New York, March 3, 2026, 05:08 EST — Premarket
- Ford shares down about 1.6% in premarket trade after a nearly 5% drop on Monday
- Traders are still chewing on a sweeping U.S. recall disclosed last week
- Wider risk-off tone persists as oil jumps on the Middle East conflict
Ford Motor Co shares fell about 1.6% in premarket trading on Tuesday, extending losses after a sharp selloff in the prior session. The stock last traded around $13.18. 1
Monday’s drop knocked the automaker nearly 5% lower to $13.39, with trading volume well above recent averages, a sign that some holders were heading for the exit rather than waiting out the headlines. Ford lagged rivals, with Tesla edging higher while General Motors fell. 2
The immediate company overhang is a large U.S. recall disclosed on Feb. 26 covering 4.3 million vehicles over a software issue that can affect trailer braking and exterior lights.

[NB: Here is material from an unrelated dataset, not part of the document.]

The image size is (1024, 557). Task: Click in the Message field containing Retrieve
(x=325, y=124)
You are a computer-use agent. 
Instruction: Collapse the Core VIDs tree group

Ford said it would fix the problem with an over-the-air update — a software patch sent wirelessly — and said it was aware of 407 incidents that may be related to the issue. 3
The timing is awkward. Ford is trying to steady sentiment after the stock’s late-February run, and the broader tape is turning jumpy again as investors reprice inflation risk. U.S. stock index futures were down more than 1% early Tuesday as markets weighed the fallout from the Middle East conflict and higher energy prices. 4
Oil was the other shove. Brent crude rose more than $3 to about $80.89 a barrel, up for a third straight day, as shipping risks around the Strait of Hormuz kept traders on edge. “With no quick de-escalation in sight … upside risks remain,” Tony Sycamore, an analyst at IG, wrote in a note. 5
For automakers, higher fuel can cut both ways. It can push some buyers toward smaller cars and hybrids, but it also squeezes household budgets and complicates pricing when borrowers are already sensitive to monthly payments.
There’s also a simple mechanical risk: recall fixes can be cheap when they’re software, but big recalls tend to drag in extra checks, dealer work and goodwill costs. If the fix takes longer than expected, the narrative shifts fast from “patch it” to “quality problem.”
Ford said affected owners and dealers will begin getting notified on March 17, and the over-the-air update is expected to start in May. Those dates are now the next near-term markers for traders watching whether the recall stays contained. 6
The downside case is plain enough: another round of safety actions, or unexpected costs that show up later in the year, would keep pressure on the shares — especially if a weaker market backdrop limits appetite for cyclical names.
Beyond recall headlines, investors are also watching this week’s U.S. data calendar — including retail sales, ADP employment figures and the monthly nonfarm payrolls report — for clues on rates and demand as the next regular session approaches.